Does the split (broken) shift allowance apply to casuals?

Yes. The broken shift allowance is an allowance for working a broken shift, not a feature of any one employment type, so it applies to casual employees who work a broken shift just as it does to permanent part-time and full-time staff. Casuals working broken shifts in SCHADS are common - a casual support worker doing a split morning/evening roster is entitled to the cl 25.6 allowance for that day.

Two things to keep straight for casuals:
  • The broken shift allowance is separate from casual loading - the worker gets both. Casual loading is paid on their hours; the broken shift allowance is a flat per-shift amount on top.
  • The allowance is a flat figure per shift, so it is not multiplied by the casual loading - it is paid once for the qualifying broken shift regardless of employment type.
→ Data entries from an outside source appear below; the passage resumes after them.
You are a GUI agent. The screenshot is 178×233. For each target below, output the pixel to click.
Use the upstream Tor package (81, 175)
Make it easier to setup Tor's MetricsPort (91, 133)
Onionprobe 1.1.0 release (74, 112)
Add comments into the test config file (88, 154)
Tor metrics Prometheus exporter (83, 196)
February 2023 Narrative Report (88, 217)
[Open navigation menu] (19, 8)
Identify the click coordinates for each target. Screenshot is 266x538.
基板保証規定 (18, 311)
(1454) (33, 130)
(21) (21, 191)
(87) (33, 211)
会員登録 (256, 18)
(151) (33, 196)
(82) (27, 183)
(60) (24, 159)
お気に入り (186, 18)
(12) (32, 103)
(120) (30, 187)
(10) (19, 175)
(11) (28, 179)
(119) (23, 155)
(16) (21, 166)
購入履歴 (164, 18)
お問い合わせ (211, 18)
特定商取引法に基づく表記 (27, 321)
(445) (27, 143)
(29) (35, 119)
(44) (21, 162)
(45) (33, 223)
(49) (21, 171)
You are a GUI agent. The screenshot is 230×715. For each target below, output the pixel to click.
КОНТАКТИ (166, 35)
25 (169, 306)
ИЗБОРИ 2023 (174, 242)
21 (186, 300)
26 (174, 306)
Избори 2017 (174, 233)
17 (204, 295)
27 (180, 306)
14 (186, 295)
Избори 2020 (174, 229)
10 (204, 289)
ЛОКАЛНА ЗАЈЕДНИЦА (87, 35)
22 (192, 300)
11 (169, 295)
Worked example: a "split shift" in practice

A casual disability support worker is rostered for a 7:00am-10:00am morning personal-care block, has an unpaid gap, then returns for a 4:00pm-7:00pm evening block. The day is labelled "split shift" on the roster.

Under SCHADS this is a broken shift with one unpaid break, so the worker is paid:
  • 6 hours of work across the two periods at the applicable hourly rate, plus casual loading;
  • the broken shift allowance of 1.7% of the standard rate for the day - about $20.82 (2025-26 estimate - confirm via Fair Work) - paid once;
  • span check: 7am to 7pm is a 12-hour span, which is at - not over - the 12-hour limit, so no double time is triggered here. Push the final block to 8pm and the last hour would attract double time.
The common error: payroll pays the 6 hours and casual loading but misses the per-shift allowance entirely because nobody mapped "split shift" to clause 25.6. Over a year of regular split rosters, that is a material underpayment per worker.

Common Questions

Frequently Asked Questions

Is there a split shift allowance in the SCHADS Award?
No. SCHADS (MA000100) has no separately-named split shift allowance. The equivalent provision is the broken shift allowance under clause 25.6. The named "split shift allowance" belongs to other awards, such as the Restaurant Industry Award (MA000119) and the Hospitality Industry (General) Award - not SCHADS.
What is the difference between a split shift and a broken shift?
In a SCHADS workplace they describe the same thing: a working day split into two or more separate periods with an unpaid gap (not a meal break) in between. "Split shift" is the everyday term; "broken shift" is the official award term used in clause 25.6. The entitlement only triggers under the broken shift rules.
How much is the SCHADS broken (split) shift allowance?
It is 1.7% of the standard rate per shift for a broken shift with one unpaid break (approximately $20.82, a 2025-26 estimate - confirm via Fair Work), or 2.25% per shift for an agreed shift with two unpaid breaks (approximately $27.56, 2025-26 estimate - confirm via Fair Work). The percentages are stable award values; the dollar figures move with the standard rate each year.
Does the broken shift allowance apply to casual employees?
Yes. The allowance is paid for working a broken shift regardless of employment type, so casuals who work a broken shift receive it. It is a flat per-shift amount paid in addition to casual loading - the two are separate entitlements.
Is there a maximum length for a split (broken) shift under SCHADS?
Yes. The total span of a broken shift - from the start of the first period to the end of the last - must not exceed 12 hours under clause 25.6. Time worked beyond the 12-hour span is paid at double time. The unpaid gap in the middle still counts towards the span.
What is a "spread shift" - is it the same thing?
"Spread shift" is not a defined SCHADS term; people usually use it to mean the same concept as a split shift - a day with a long span and an unpaid gap in the middle. Under SCHADS, treat it as a broken shift and apply clause 25.6, including the 12-hour span limit.